Luciano pisaba las baldosas frías y sintió que
el frío se le trepaba por las plantas de los pies,
tiritó, le castañetearon los dientes, era invierno
y el invierno, éste, particularmente, había
que pasarlo.
Desde
que era chico había escuchado esa frase. Tenía
que pasar el invierno, los enfermos del corazón mueren
en agosto, hay que pasar agosto, hay que pasar tantas cosas,
pensaba, tantas cosas en la vida, es como un tren, si algo
falla no se sabe cuándo ni dónde se detendrá,
si descarrilla o si choca, se puede morir sin estar preparado.
Tantas cosas pensaba, tantas...en esa mañana fría.

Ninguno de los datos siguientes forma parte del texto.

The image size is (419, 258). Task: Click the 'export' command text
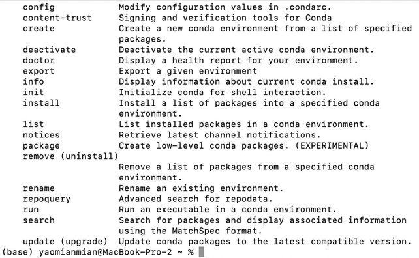coord(39,71)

En el tercer cajón de la cómoda Luciano encontró
varios pares de medias, eligió un par azul y se puso
una media en cada pie, siguiendo la rutina, sentado al borde
de la cama. El calcetín del pie derecho tenía
un agujero, se lo quitó y lo cosió.
Mientras cosía descubrió que un pájaro
posado sobre el balcón lo miraba, , seguramente buscaba
la tibieza de la habitación. Luciano calculó
el frío que hacía afuera, era tarde para prender
la radio.
Luciano se puso desodorante en aerosol, tal vez demasiado,
hasta que las gotitas quedaron prendidas de la selva de las
axilas. Su mirada se detuvo en esas pequeñas gotas
de perfume volátil, casi una lluvia que lo acompañaría
durante algunas horas, hasta que en la oficina empezara a
sudar.
Antes de salir se detuvo frente al retrato de Bernarda y la
saludó. Bernarda estaba seria en el retrato de su juventud,
había sido viuda durante casi toda su vida, el padre
de Luciano murió cuando él tenía dos
años.
A
las ocho y media Luciano estaba en la parada del ómnibus
con el diario en una mano y la plata para el boleto en la
otra. De la avenida San Juan hasta el centro tenía
un buen trecho.
En
el colectivo se sentó en el segundo asiento. Había
caras de sueño esa mañana, caras serias, Luciano
abrió el diario y a las dos cuadras se acordó
de que no recordaba si había apagado el calefón
y la estufa. Se bajó por la puerta de atrás.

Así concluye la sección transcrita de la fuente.